== Segment start ==

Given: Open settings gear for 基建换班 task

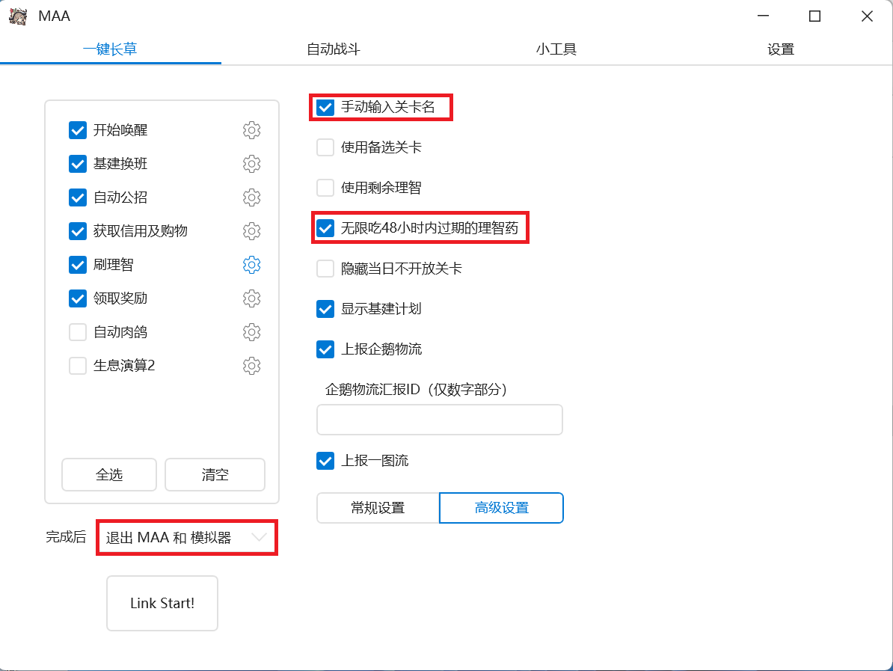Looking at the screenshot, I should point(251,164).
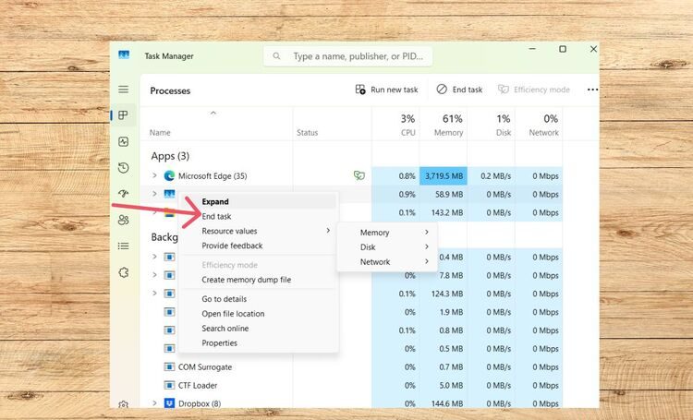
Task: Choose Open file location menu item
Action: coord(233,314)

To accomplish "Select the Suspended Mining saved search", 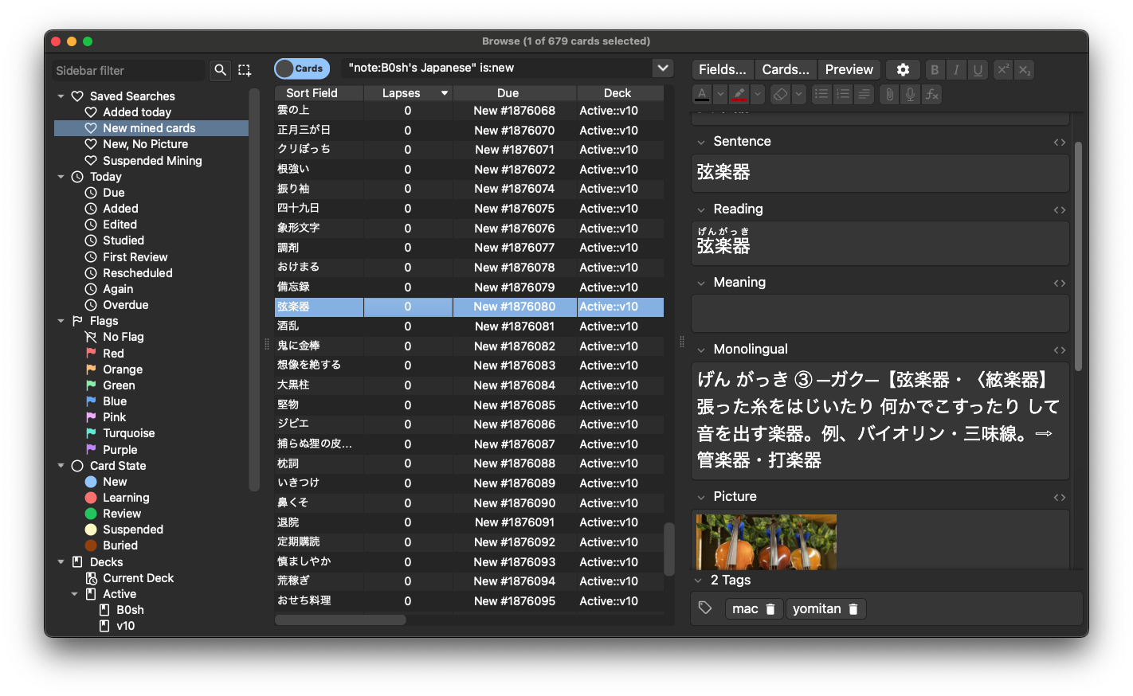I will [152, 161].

== Segment end ==
== Segment start ==

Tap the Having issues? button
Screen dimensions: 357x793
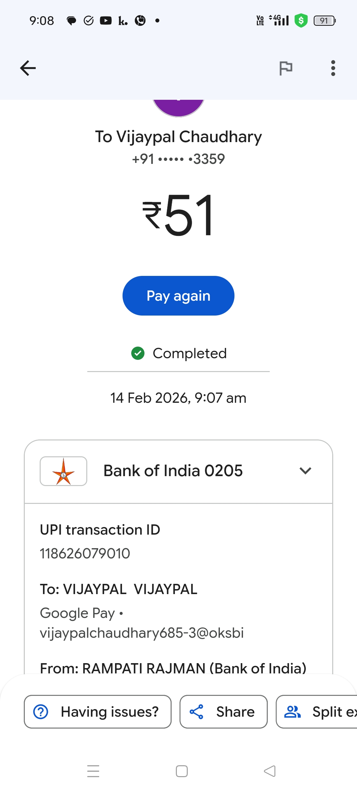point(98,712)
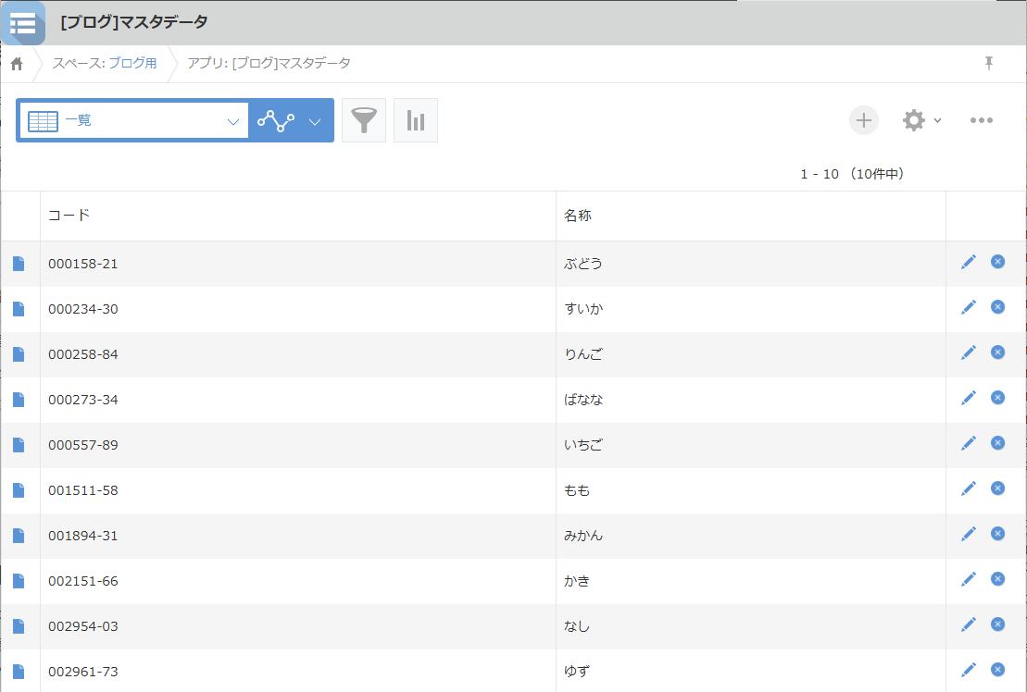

== Segment end ==
== Segment start ==

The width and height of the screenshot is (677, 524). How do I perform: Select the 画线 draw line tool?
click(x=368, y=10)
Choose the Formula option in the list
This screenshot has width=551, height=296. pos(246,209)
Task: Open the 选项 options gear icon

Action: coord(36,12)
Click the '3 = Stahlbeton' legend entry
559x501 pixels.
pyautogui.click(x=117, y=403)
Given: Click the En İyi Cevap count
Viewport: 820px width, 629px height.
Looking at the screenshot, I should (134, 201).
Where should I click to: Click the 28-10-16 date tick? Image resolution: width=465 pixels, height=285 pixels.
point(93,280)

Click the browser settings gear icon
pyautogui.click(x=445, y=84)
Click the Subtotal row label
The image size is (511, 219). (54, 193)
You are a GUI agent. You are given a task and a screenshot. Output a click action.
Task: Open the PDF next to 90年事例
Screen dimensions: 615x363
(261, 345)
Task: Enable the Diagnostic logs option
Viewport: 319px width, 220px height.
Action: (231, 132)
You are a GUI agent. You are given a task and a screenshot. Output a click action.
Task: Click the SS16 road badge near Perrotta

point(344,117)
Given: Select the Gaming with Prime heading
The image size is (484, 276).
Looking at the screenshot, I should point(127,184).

== Segment end ==

### To do
Among the lines above, repeat exactly those from the line with "Where should I" to the line with "Given: Select the Gaming with Prime heading", counting both ends.

### Solution to this task
Where should I click to: Click the 28-10-16 date tick? Image resolution: width=465 pixels, height=285 pixels.
point(93,280)

Click the browser settings gear icon
pyautogui.click(x=445, y=84)
Click the Subtotal row label
The image size is (511, 219). (54, 193)
You are a GUI agent. You are given a task and a screenshot. Output a click action.
Task: Open the PDF next to 90年事例
Screen dimensions: 615x363
(261, 345)
Task: Enable the Diagnostic logs option
Viewport: 319px width, 220px height.
Action: (231, 132)
You are a GUI agent. You are given a task and a screenshot. Output a click action.
Task: Click the SS16 road badge near Perrotta

point(344,117)
Given: Select the Gaming with Prime heading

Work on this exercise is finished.